I have a similar setup, but using WAN/WAN2 with a 4G modem on WAN2 instead of a dedicated Unify LTE device. However, I never thought of using the build-in notification system, so I’ll be monitoring this thread as well.
In any case, here is my current setup, it might be a start or a source of inspiration using another approach;
Removing the “unit of measurement” on the command line sensor, and also the template sensors solved the issue.
This has been working great since my last post, but after upgrade to I think 2023.5, this error message started appearing:
ValueError: Sensor sensor.usg_eth0_all_states has device class None, state class None unit and suggested precision None thus indicating it has a numeric value; however, it has the non-numeric value: {"interface":"eth0","carrier":"up","status":"active","gateway":"192.168.100.1","weight":"100%"} (<class 'homeassistant.helpers.template.gen_result_wrapper.<locals>.Wrapper'>)
I tried to remove the “unit of measurement”, but that did not help. Any ideas?

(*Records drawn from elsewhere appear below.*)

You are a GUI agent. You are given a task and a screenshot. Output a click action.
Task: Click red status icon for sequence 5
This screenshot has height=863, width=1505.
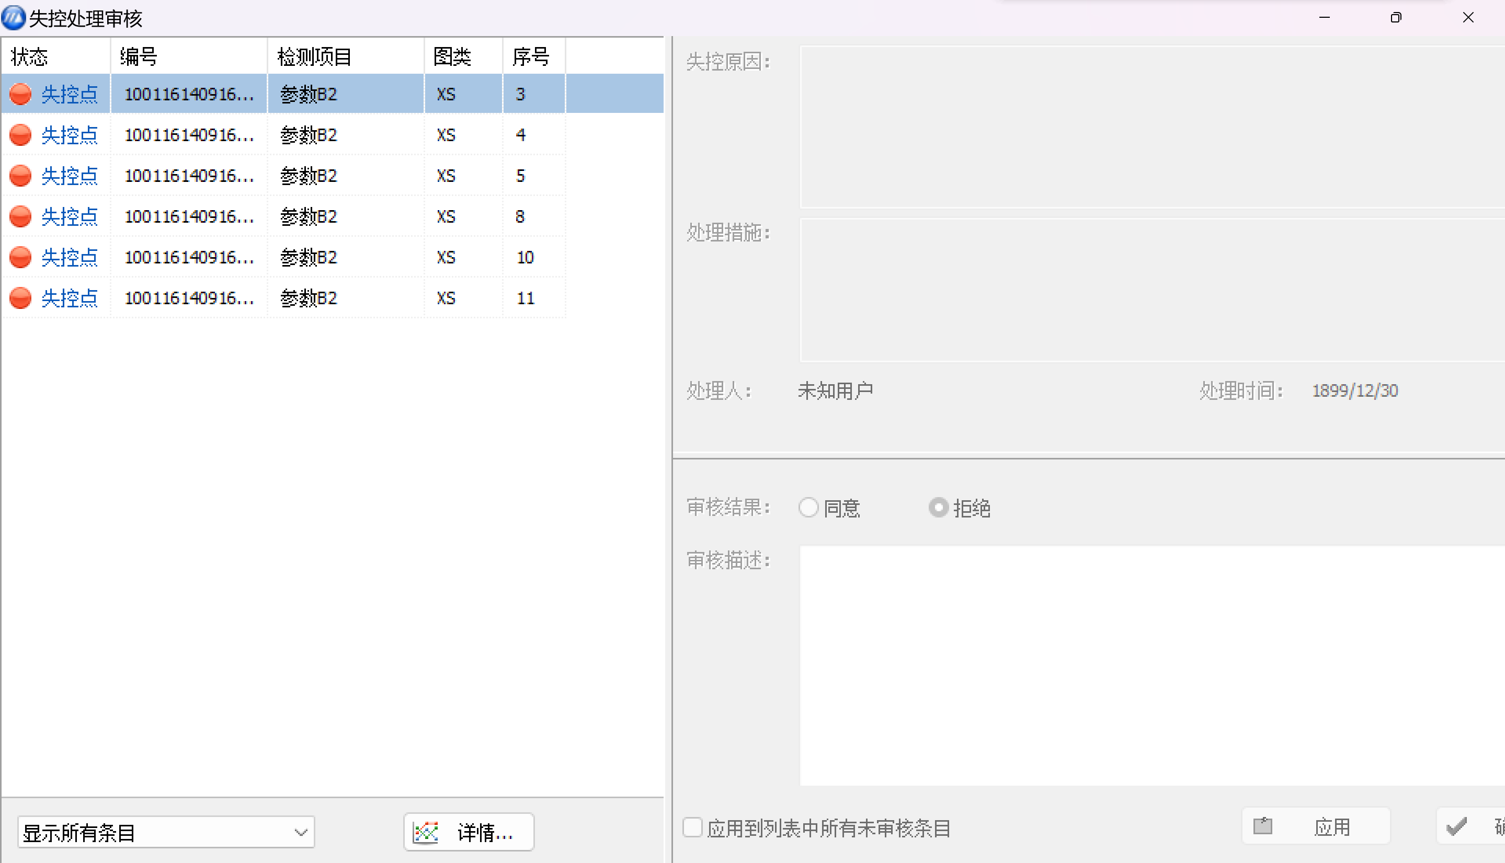pos(21,175)
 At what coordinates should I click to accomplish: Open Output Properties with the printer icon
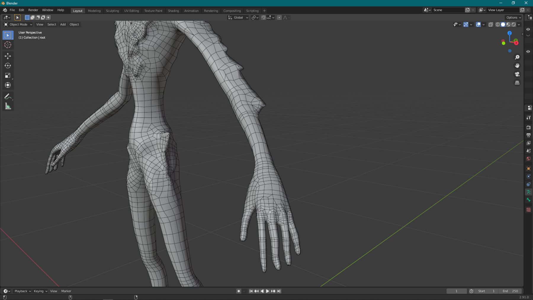pos(528,135)
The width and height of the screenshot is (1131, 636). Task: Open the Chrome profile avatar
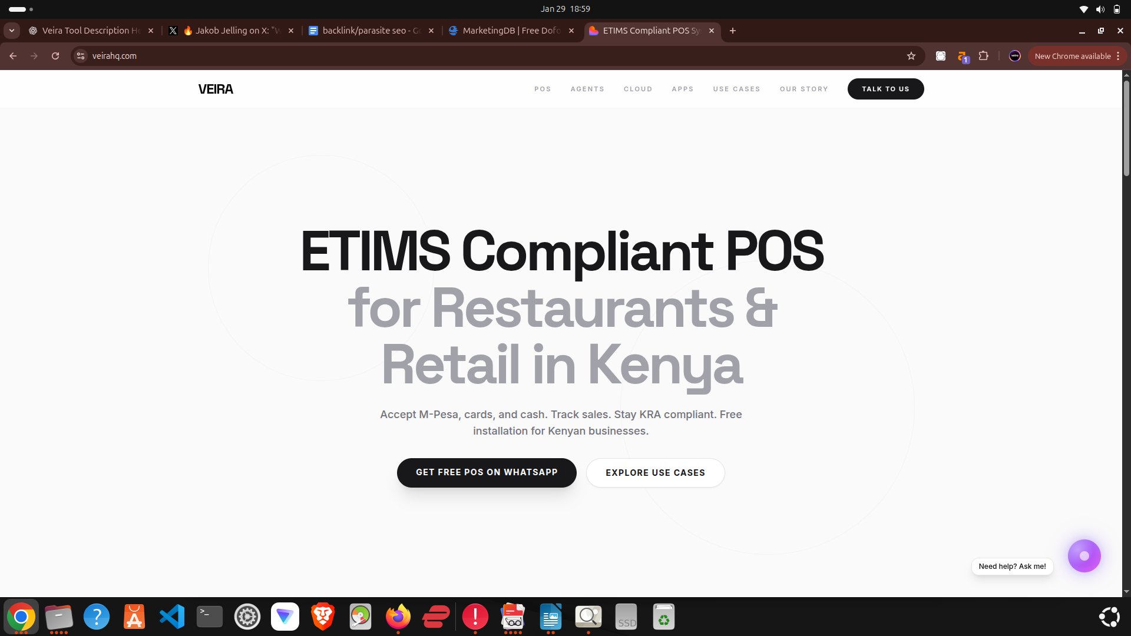pyautogui.click(x=1014, y=56)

I can see that the ssh command runs and collects the data, but the issue is with the formatting I think.
Unfortunately, this doesn’t seem to work on UDM Pros with newer firmware. There is no vbash command anymore. Does anyone have a suggestion for a workaround?
Thank you very much. It was the only way I found to monitor my PPPoE connections (I have dual WAN) and generate alerts and alarms on the home assistant. However, from time to time I need to resend the encryption key to the USG (which allows passwordless ssh). Any way to avoid this?
Since my USG broken down I also have an UDM pro now, and no way (yet) to load the failover state from the device itself.
I eventually figured out a workaround, which is basically having my LTE router maintain a dynamic domain (so updating an A record with its public IP), Then I have the DNS IP integration resolve the public IP, and the IP address of the LTE router’s domain. If they are different, I know that HA is using my cable connection to access the internet, if they are equal, I know that HA is using my LTE connection.
Since the LTE switches IP address often, there might be a delay in detection if my internet would fail over at the moment my LTE router just got a new IP address, but yeah, it is what it is.
Sorry for the re-up. I found another way if one of your WANs has a static IP address.
I have a COX ONT (static IP) with a Google Fi 4g failover (Static Ip to 4g modem)
Under Diagnostic the first entry in Unifi plugin should be the name of your router. This entity has the current IP address of the active WAN under attributes. I use this info to toggle the modem’s power via a ZigBee adapter. Since I have static IPs all around it helps, but If you have just one it should work pretty reliably.